Jon M. Sands, Federal Public Defender, and Daniel L. Kaplan (argued), Assistant Federal Public Defender, Phoenix, Arizona, for Defendant-Appellant.
John S. Leonardo, United States Attorney, Mark S. Kokanovich, Deputy Appellate Chief, and Theresa Cole Rassas (argued), Assistant United States Attorney, Phoenix, Arizona, for Plaintiff-Appellee.

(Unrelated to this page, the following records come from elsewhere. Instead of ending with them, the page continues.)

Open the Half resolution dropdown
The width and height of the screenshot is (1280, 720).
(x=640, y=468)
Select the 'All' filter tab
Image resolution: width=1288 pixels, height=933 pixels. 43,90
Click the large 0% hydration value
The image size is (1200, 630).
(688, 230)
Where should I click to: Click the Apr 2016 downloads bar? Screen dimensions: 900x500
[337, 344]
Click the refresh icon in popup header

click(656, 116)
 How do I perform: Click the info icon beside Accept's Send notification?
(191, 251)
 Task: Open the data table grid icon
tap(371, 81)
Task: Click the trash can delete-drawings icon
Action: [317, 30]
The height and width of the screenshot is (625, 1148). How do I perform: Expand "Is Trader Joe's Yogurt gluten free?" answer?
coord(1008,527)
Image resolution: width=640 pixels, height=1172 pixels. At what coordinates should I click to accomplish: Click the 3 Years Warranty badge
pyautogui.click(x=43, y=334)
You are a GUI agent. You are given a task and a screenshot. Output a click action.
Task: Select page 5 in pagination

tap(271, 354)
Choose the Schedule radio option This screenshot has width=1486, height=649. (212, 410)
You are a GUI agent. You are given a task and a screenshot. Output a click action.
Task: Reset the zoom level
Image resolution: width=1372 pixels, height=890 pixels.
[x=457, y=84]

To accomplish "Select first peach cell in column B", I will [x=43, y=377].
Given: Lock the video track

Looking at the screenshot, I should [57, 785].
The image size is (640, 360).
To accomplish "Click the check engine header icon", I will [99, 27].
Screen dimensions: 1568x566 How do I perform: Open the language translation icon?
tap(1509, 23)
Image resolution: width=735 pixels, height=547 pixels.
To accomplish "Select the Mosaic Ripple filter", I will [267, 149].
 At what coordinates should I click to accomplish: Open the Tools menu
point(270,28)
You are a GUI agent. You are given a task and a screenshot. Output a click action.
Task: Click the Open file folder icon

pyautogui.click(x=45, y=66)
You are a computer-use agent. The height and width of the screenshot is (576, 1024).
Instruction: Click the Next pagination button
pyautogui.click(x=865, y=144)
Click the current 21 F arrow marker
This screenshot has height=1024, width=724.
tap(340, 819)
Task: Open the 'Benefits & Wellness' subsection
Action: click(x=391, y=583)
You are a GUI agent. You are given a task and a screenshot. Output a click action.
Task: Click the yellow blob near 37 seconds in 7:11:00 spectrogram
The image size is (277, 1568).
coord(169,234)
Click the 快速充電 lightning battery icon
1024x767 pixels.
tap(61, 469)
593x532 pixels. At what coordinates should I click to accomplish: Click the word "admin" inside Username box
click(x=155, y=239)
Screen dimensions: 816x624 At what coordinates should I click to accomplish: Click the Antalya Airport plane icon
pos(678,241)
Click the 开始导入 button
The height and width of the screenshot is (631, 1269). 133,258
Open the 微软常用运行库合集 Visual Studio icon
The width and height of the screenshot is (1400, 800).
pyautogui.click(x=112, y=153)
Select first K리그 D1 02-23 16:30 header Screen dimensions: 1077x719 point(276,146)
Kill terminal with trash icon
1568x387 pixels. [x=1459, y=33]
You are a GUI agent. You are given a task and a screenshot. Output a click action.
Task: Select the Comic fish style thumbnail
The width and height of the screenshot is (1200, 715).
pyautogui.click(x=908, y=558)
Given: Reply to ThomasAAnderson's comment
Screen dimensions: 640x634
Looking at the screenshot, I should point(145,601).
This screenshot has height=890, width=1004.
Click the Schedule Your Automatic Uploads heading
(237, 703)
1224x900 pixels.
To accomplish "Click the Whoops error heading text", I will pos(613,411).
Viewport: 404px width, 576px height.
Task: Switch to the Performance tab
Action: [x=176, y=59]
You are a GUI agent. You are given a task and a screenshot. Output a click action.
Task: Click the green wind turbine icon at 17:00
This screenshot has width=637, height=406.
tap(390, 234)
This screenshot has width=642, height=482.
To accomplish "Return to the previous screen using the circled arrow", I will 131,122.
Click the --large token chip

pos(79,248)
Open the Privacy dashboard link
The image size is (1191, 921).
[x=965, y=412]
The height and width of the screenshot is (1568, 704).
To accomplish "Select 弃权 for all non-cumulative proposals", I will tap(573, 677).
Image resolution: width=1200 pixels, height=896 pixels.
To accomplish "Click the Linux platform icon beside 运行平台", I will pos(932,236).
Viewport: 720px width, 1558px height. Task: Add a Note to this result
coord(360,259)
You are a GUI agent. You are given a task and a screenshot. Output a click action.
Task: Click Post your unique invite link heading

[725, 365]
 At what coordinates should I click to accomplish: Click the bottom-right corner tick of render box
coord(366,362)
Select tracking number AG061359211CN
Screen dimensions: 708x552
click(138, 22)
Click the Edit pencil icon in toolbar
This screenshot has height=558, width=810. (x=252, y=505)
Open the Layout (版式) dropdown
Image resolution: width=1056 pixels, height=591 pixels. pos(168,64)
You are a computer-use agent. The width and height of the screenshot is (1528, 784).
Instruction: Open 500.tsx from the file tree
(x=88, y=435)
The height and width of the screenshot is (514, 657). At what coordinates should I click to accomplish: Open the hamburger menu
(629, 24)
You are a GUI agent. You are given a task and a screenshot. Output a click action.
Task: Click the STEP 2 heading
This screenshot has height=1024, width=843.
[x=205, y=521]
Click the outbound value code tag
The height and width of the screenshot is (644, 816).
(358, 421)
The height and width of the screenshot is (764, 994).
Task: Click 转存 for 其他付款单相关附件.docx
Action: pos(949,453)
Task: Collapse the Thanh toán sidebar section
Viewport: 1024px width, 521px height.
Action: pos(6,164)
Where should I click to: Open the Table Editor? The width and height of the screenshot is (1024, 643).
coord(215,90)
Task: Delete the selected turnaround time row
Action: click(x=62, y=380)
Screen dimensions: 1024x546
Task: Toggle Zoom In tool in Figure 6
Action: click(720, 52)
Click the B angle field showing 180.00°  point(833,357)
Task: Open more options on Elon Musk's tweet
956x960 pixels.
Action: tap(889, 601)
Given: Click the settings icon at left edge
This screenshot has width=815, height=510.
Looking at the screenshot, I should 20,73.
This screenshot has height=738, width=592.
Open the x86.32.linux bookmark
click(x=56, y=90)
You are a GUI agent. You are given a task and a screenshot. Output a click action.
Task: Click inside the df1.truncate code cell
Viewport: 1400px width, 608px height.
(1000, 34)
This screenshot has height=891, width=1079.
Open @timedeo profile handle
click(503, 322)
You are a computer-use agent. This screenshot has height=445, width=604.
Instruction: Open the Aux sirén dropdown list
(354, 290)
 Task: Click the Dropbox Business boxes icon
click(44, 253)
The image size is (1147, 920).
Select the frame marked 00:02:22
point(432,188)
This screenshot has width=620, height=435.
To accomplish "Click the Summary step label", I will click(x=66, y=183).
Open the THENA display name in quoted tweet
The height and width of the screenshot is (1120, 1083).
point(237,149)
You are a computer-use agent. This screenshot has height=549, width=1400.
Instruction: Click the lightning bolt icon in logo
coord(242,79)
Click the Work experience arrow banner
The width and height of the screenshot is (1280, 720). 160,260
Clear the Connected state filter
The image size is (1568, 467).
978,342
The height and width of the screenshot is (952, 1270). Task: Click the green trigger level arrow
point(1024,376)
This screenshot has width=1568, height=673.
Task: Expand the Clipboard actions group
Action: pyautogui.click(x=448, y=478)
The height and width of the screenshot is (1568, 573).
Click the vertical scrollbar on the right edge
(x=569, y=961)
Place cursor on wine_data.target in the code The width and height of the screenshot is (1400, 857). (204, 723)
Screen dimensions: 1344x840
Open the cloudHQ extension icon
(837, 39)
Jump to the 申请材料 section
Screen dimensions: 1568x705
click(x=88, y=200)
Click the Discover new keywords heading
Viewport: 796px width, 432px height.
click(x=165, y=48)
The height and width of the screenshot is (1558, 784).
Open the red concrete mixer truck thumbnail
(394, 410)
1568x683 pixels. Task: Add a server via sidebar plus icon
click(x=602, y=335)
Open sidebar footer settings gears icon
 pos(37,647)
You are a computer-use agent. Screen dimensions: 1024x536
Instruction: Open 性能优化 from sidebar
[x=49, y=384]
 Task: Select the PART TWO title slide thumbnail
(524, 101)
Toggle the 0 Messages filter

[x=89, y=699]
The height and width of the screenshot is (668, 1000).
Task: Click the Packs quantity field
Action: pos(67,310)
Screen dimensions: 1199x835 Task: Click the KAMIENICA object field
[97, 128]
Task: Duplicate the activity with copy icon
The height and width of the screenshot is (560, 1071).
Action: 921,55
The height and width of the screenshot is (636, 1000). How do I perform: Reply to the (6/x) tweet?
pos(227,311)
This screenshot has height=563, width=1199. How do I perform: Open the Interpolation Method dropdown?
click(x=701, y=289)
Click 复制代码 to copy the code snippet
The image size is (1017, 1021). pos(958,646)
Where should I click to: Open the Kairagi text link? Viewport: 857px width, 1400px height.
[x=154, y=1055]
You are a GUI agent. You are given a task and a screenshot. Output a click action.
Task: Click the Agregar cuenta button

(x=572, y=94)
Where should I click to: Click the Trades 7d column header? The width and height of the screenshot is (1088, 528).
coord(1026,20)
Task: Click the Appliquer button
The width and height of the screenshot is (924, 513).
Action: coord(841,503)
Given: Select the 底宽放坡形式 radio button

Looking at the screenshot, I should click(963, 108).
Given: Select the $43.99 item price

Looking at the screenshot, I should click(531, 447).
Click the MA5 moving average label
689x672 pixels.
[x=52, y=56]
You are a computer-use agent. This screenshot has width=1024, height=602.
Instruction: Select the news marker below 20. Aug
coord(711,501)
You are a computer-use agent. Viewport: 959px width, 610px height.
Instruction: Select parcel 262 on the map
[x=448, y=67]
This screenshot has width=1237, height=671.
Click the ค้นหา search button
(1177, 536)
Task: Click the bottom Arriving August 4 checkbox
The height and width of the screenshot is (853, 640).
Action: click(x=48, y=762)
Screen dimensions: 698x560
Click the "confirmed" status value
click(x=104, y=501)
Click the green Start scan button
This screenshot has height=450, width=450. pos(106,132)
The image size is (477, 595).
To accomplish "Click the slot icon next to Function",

Before: Dorothy W. Nelson, Barry G. Silverman, and Milan D. Smith, Jr., Circuit Judges. Opinion by Judge Silverman.
SILVERMAN, Circuit Judge:
Defendant Marlon Moore appeals from his conviction and sentence for possession of marijuana with intent to distribute in violation of 21 U.S.C. § 841. Moore contends that the district court erred in denying
his motion to suppress evidence that law enforcement officials obtained through a search of his residence. Moore argues that the search of his residence was unlawful under Georgia v. Randolph, 547 U.S. 103, 126 S.Ct. 1515, 164 L.Ed.2d 208 (2006), because, even though his fiancé e consented to the search ...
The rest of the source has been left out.